Segment Start: Records for the exercise

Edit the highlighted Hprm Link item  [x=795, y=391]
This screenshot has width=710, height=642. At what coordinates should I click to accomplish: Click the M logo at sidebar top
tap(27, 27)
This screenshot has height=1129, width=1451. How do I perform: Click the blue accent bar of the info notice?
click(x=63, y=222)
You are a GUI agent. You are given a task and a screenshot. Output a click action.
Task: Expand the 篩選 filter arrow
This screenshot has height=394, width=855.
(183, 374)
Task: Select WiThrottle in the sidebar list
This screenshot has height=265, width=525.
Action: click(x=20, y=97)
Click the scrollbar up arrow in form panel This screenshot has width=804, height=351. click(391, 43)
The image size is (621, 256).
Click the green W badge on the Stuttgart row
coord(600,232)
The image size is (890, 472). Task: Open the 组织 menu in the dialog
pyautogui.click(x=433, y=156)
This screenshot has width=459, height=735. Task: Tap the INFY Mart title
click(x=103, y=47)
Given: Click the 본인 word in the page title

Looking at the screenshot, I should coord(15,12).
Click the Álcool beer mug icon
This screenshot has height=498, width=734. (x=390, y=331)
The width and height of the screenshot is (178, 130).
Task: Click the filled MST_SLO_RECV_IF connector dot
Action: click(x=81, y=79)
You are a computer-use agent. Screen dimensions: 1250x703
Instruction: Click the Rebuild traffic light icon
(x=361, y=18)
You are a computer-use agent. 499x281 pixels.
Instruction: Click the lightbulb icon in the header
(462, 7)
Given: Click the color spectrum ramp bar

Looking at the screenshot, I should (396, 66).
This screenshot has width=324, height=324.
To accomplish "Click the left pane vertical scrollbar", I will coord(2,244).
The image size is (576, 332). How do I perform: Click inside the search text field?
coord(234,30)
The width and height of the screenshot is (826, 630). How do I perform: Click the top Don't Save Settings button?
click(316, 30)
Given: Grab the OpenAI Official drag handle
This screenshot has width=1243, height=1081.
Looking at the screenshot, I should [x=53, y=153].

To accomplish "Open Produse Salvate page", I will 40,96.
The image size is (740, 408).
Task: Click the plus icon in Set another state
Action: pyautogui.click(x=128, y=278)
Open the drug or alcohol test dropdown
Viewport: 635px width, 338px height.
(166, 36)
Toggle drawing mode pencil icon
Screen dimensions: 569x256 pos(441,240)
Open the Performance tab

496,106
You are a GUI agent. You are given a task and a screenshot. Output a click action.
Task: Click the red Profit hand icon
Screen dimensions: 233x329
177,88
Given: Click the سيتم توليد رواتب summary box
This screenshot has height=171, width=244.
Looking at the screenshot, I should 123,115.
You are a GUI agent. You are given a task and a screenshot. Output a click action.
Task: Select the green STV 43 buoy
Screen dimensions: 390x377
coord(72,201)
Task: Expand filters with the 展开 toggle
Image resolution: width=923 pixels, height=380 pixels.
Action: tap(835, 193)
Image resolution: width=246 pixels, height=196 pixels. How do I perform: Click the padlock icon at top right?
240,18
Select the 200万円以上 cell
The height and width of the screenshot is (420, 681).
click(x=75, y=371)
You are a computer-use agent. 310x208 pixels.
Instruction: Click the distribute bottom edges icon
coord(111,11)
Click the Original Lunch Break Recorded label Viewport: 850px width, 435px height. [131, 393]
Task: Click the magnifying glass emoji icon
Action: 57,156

Segment End: Records for the exercise

Retype the whole listing above, line for line and exactly.

_Solved exercise:_
Edit the highlighted Hprm Link item  [x=795, y=391]
This screenshot has width=710, height=642. At what coordinates should I click to accomplish: Click the M logo at sidebar top
tap(27, 27)
This screenshot has height=1129, width=1451. How do I perform: Click the blue accent bar of the info notice?
click(x=63, y=222)
You are a GUI agent. You are given a task and a screenshot. Output a click action.
Task: Expand the 篩選 filter arrow
This screenshot has height=394, width=855.
(183, 374)
Task: Select WiThrottle in the sidebar list
This screenshot has height=265, width=525.
Action: click(x=20, y=97)
Click the scrollbar up arrow in form panel This screenshot has width=804, height=351. click(391, 43)
The image size is (621, 256).
Click the green W badge on the Stuttgart row
coord(600,232)
The image size is (890, 472). Task: Open the 组织 menu in the dialog
pyautogui.click(x=433, y=156)
This screenshot has width=459, height=735. Task: Tap the INFY Mart title
click(x=103, y=47)
Given: Click the 본인 word in the page title

Looking at the screenshot, I should coord(15,12).
Click the Álcool beer mug icon
This screenshot has height=498, width=734. (x=390, y=331)
The width and height of the screenshot is (178, 130).
Task: Click the filled MST_SLO_RECV_IF connector dot
Action: click(x=81, y=79)
You are a computer-use agent. Screen dimensions: 1250x703
Instruction: Click the Rebuild traffic light icon
(x=361, y=18)
You are a computer-use agent. 499x281 pixels.
Instruction: Click the lightbulb icon in the header
(462, 7)
Given: Click the color spectrum ramp bar

Looking at the screenshot, I should (396, 66).
This screenshot has width=324, height=324.
To accomplish "Click the left pane vertical scrollbar", I will coord(2,244).
The image size is (576, 332). How do I perform: Click inside the search text field?
coord(234,30)
The width and height of the screenshot is (826, 630). How do I perform: Click the top Don't Save Settings button?
click(316, 30)
Given: Grab the OpenAI Official drag handle
This screenshot has width=1243, height=1081.
Looking at the screenshot, I should [x=53, y=153].

To accomplish "Open Produse Salvate page", I will 40,96.
The image size is (740, 408).
Task: Click the plus icon in Set another state
Action: pyautogui.click(x=128, y=278)
Open the drug or alcohol test dropdown
Viewport: 635px width, 338px height.
(166, 36)
Toggle drawing mode pencil icon
Screen dimensions: 569x256 pos(441,240)
Open the Performance tab

496,106
You are a GUI agent. You are given a task and a screenshot. Output a click action.
Task: Click the red Profit hand icon
Screen dimensions: 233x329
177,88
Given: Click the سيتم توليد رواتب summary box
This screenshot has height=171, width=244.
Looking at the screenshot, I should 123,115.
You are a GUI agent. You are given a task and a screenshot. Output a click action.
Task: Select the green STV 43 buoy
Screen dimensions: 390x377
coord(72,201)
Task: Expand filters with the 展开 toggle
Image resolution: width=923 pixels, height=380 pixels.
Action: tap(835, 193)
Image resolution: width=246 pixels, height=196 pixels. How do I perform: Click the padlock icon at top right?
240,18
Select the 200万円以上 cell
The height and width of the screenshot is (420, 681).
click(x=75, y=371)
You are a computer-use agent. 310x208 pixels.
Instruction: Click the distribute bottom edges icon
coord(111,11)
Click the Original Lunch Break Recorded label Viewport: 850px width, 435px height. [131, 393]
Task: Click the magnifying glass emoji icon
Action: 57,156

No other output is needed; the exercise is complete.